● LISTING:
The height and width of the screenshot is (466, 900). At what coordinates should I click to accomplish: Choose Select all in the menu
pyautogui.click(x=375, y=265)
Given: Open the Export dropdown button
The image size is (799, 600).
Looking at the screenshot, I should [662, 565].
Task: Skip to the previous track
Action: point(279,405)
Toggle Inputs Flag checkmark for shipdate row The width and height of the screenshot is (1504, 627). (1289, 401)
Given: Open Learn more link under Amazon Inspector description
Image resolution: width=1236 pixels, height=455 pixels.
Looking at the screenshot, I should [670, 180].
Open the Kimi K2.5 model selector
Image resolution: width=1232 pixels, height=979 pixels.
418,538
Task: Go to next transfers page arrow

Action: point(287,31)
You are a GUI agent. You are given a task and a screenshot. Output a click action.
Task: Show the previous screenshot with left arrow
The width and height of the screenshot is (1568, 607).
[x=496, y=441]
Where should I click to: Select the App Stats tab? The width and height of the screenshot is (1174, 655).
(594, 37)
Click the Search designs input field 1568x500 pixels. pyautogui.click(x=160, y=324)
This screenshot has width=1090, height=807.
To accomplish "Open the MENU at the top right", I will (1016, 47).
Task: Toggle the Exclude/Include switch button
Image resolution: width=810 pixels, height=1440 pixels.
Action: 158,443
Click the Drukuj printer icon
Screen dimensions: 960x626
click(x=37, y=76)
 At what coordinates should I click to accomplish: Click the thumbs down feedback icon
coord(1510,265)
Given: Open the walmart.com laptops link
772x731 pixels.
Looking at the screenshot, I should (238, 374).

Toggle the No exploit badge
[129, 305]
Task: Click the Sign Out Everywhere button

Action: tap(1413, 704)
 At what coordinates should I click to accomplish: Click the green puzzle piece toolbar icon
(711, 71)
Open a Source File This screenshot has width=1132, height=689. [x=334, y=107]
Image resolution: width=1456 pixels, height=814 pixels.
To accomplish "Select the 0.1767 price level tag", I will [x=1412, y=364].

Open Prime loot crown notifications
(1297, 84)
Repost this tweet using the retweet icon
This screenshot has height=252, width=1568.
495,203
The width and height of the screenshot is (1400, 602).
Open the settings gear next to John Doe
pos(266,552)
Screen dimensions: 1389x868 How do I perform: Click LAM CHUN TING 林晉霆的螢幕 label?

● PROBLEM DESCRIPTION:
Find each line in the listing above that contains the word "arrow", and copy those lines out in full.

● TASK ANSWER:
Task: Go to next transfers page arrow
Task: Show the previous screenshot with left arrow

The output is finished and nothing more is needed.